Stored items
==*==
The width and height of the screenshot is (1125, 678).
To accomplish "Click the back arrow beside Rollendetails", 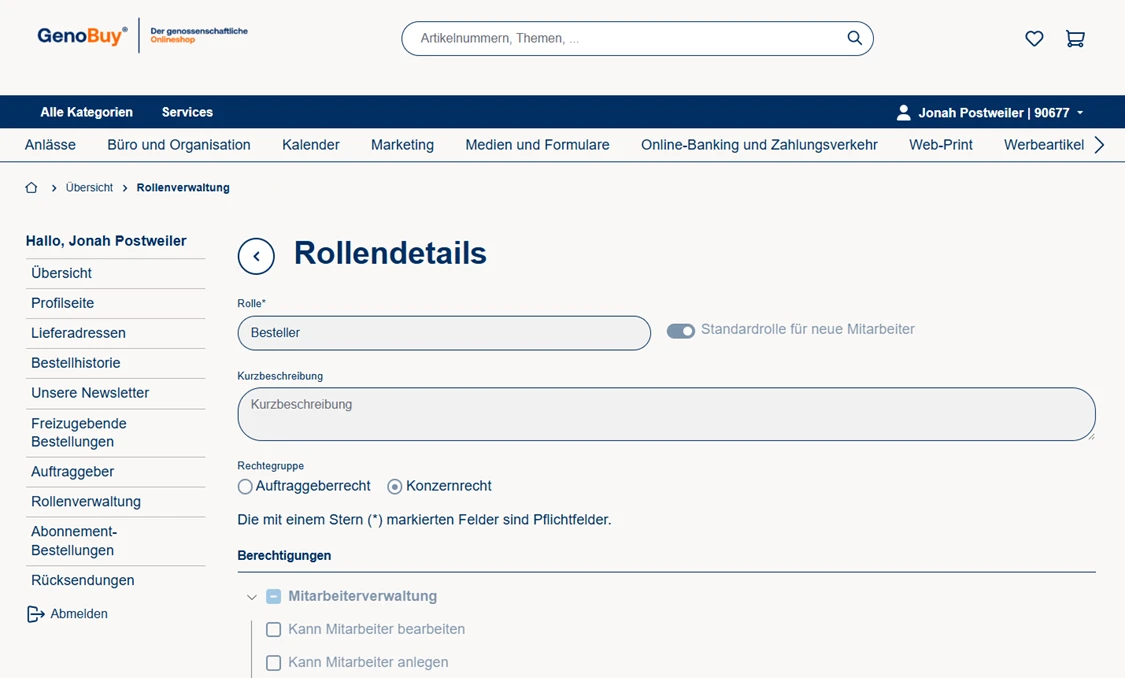I will (256, 257).
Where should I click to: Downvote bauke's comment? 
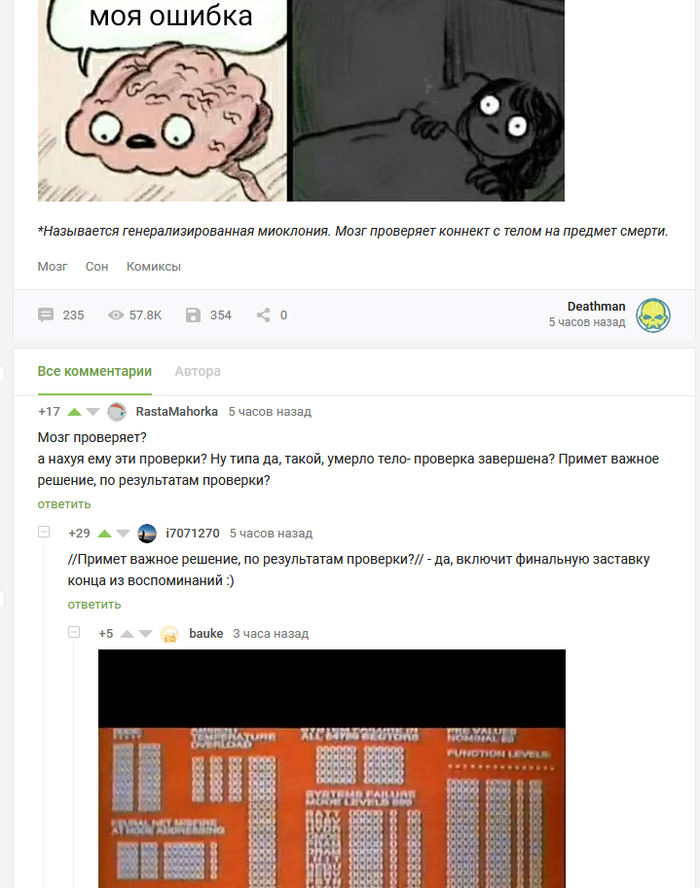(146, 634)
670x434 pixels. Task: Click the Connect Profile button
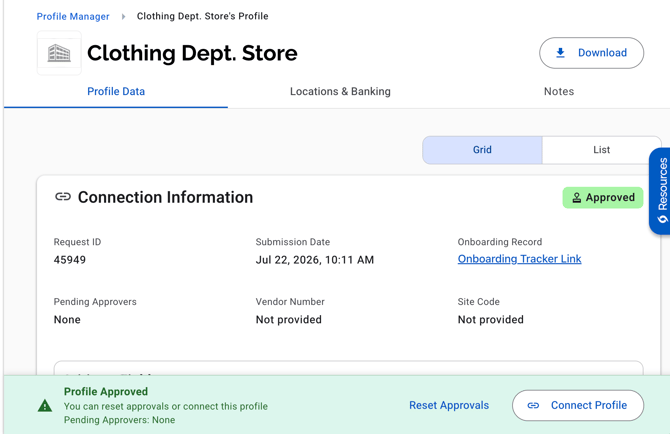click(578, 405)
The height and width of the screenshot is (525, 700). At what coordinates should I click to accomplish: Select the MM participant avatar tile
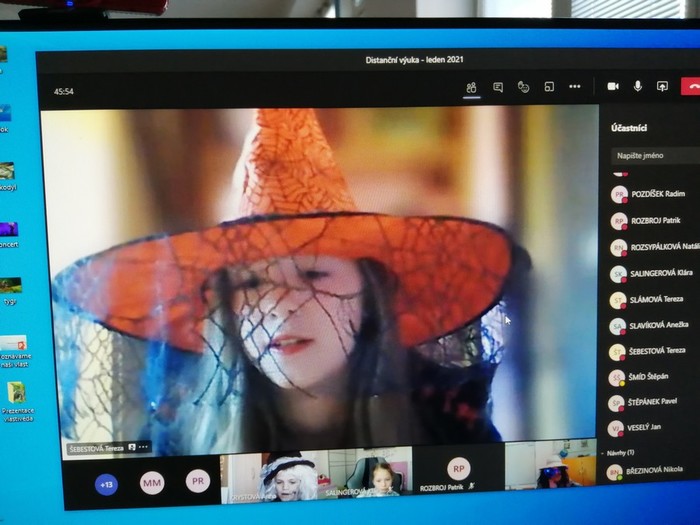click(x=152, y=484)
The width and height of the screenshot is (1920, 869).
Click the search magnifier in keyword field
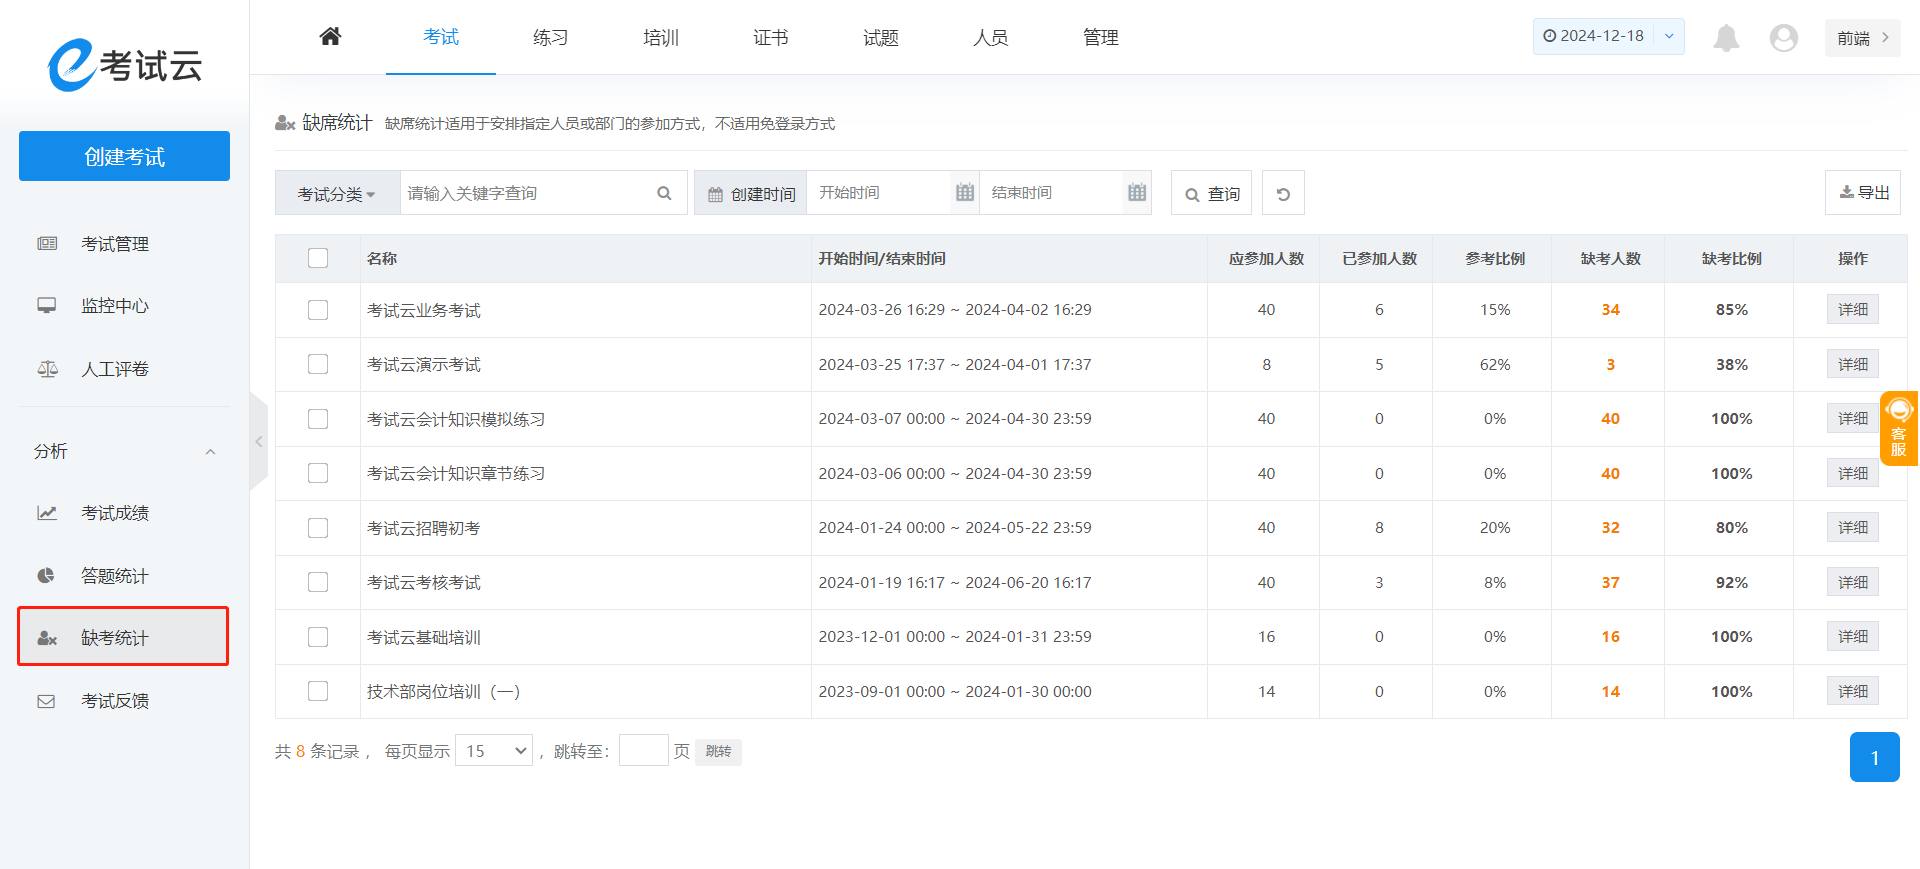pos(664,194)
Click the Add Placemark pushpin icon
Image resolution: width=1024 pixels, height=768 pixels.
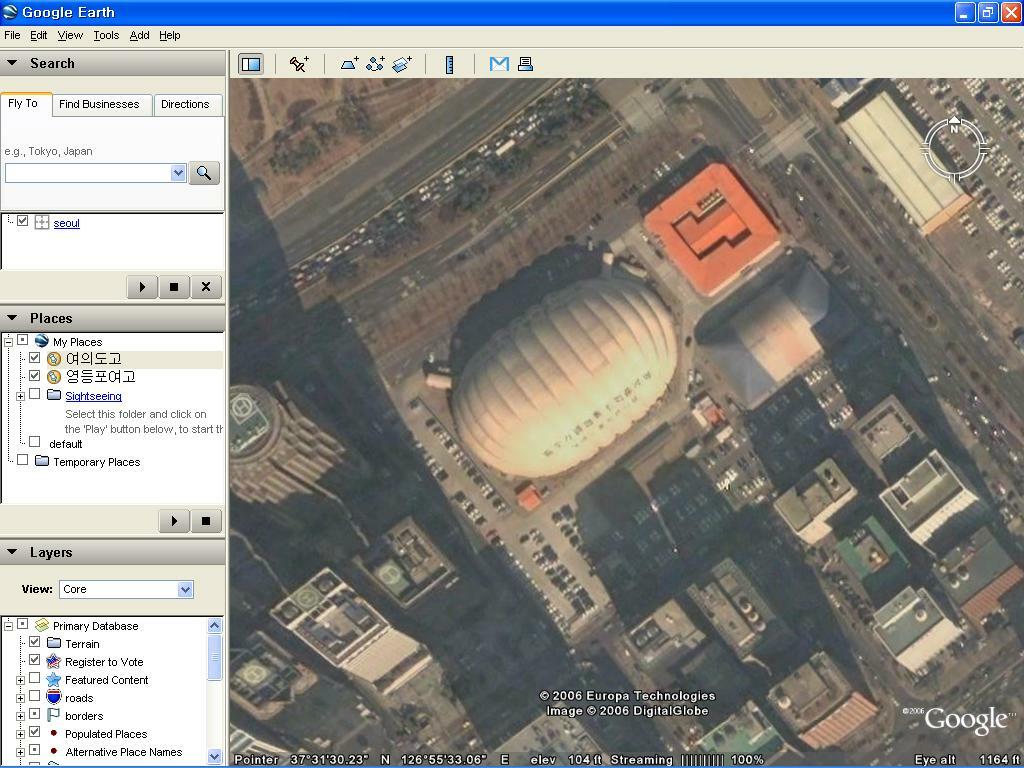point(299,64)
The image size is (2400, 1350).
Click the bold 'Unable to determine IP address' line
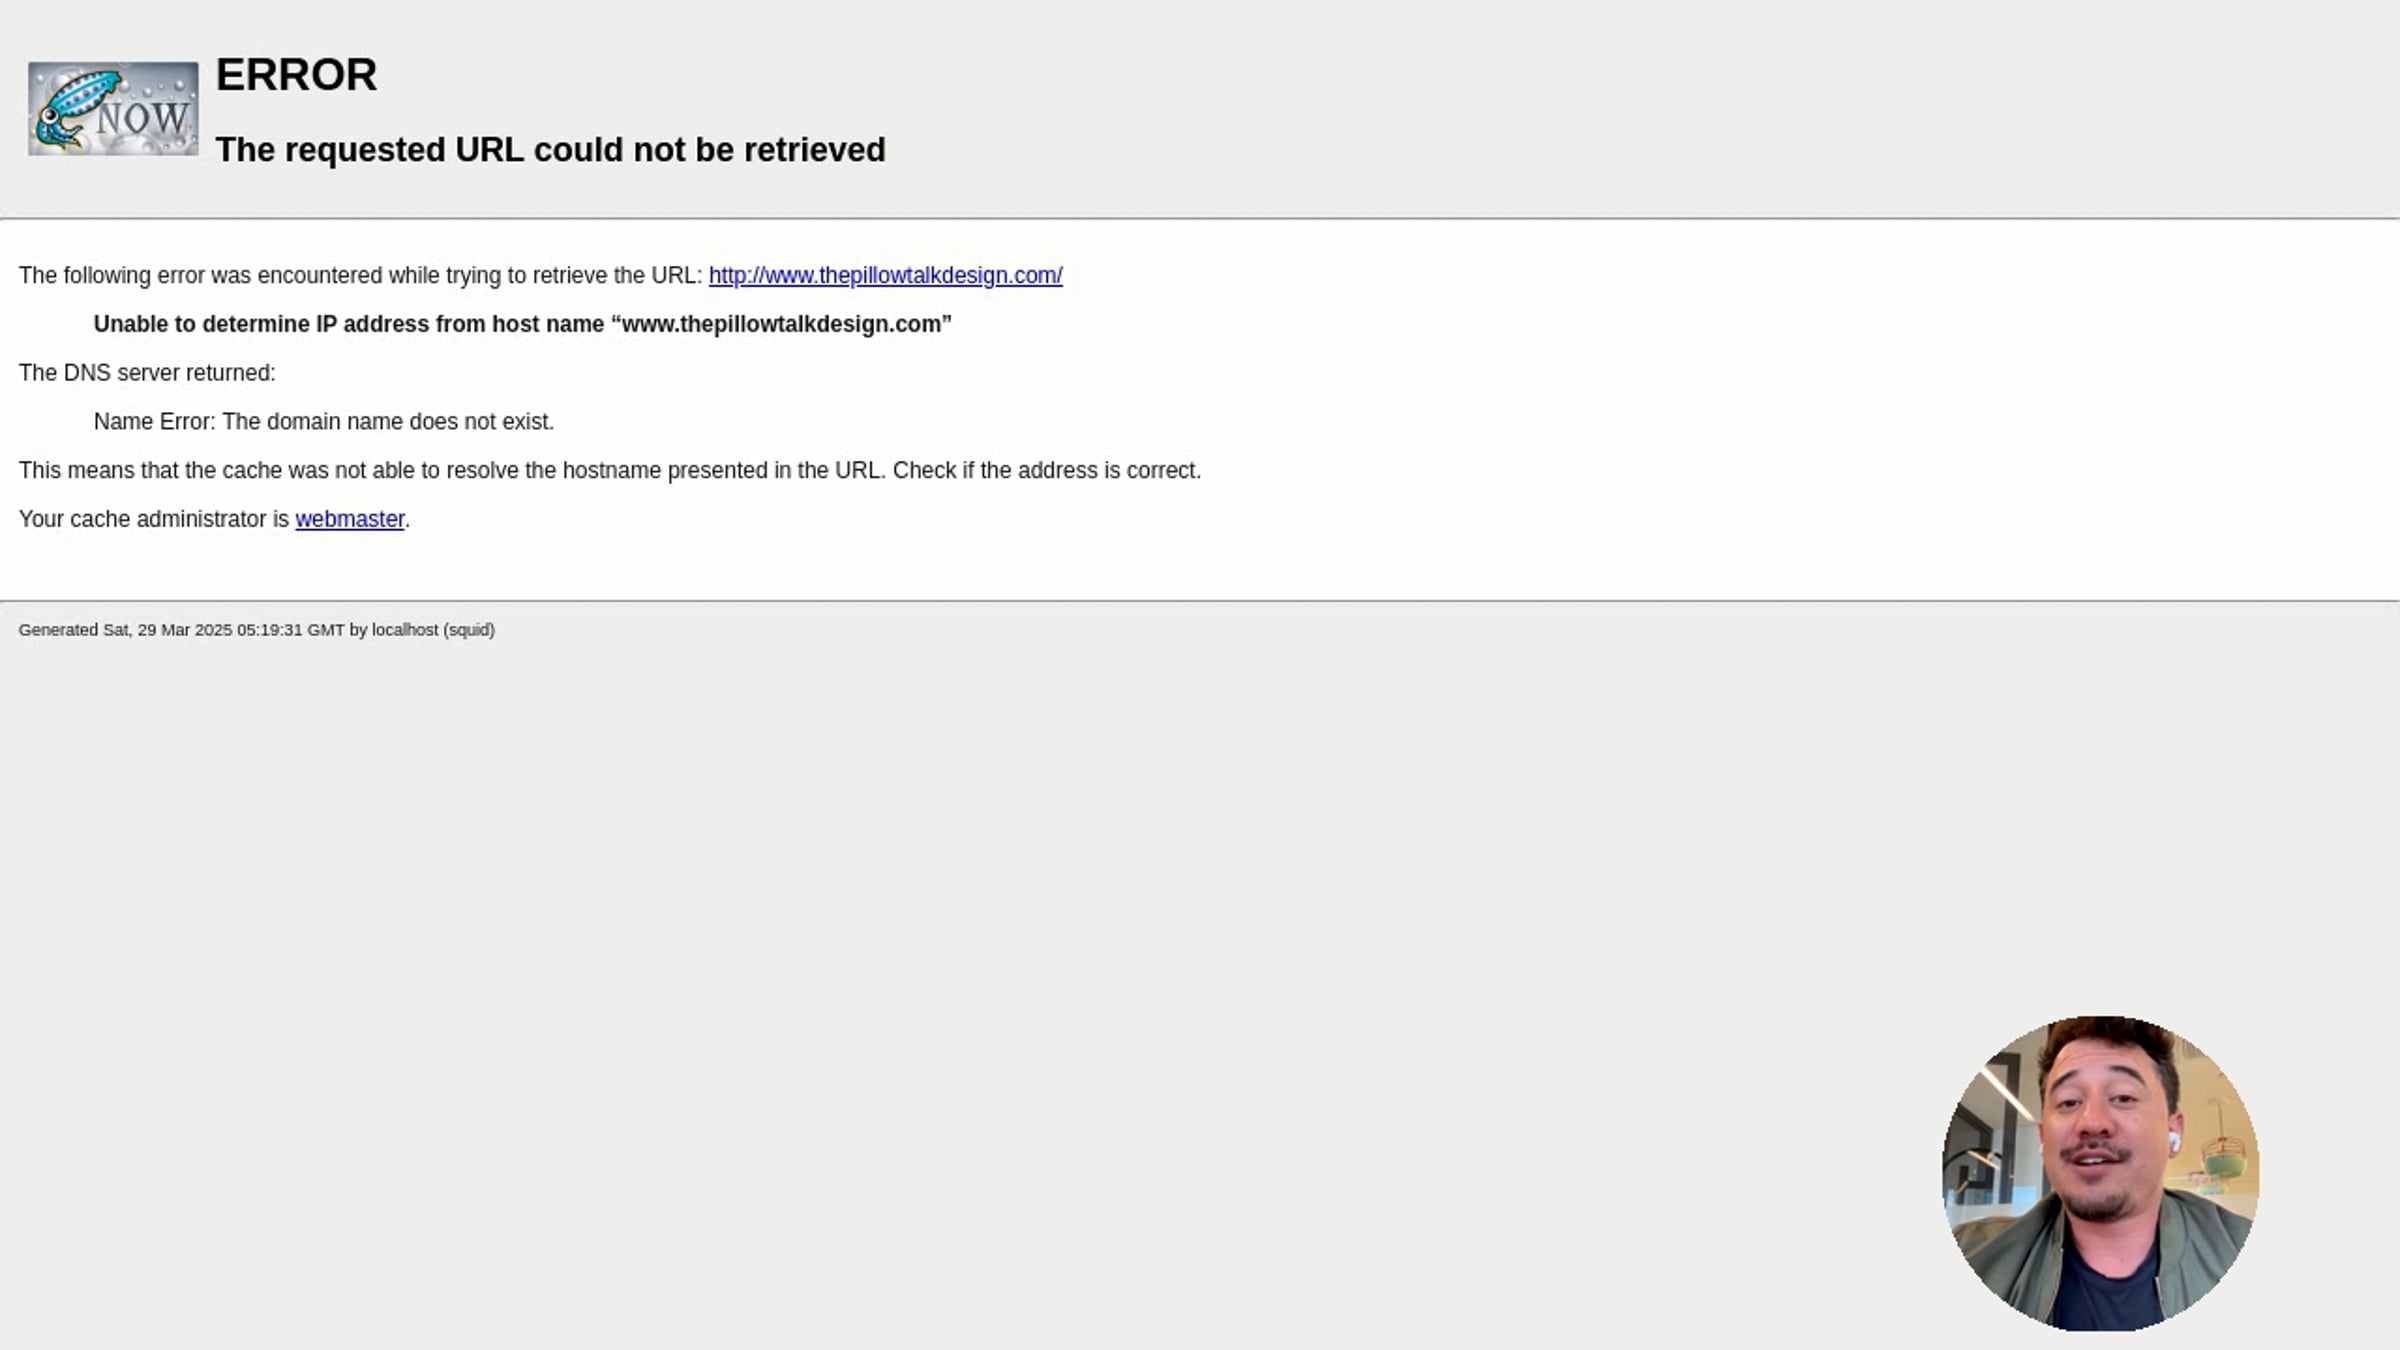pyautogui.click(x=522, y=324)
==*==
**GOAL OF THE EXERCISE:**
Only the lines from the one containing "Click the bold" through the last line of the entries should be transcribed, exactly and with no pictures.

**FINAL ANSWER:**
Click the bold 'Unable to determine IP address' line
pyautogui.click(x=522, y=324)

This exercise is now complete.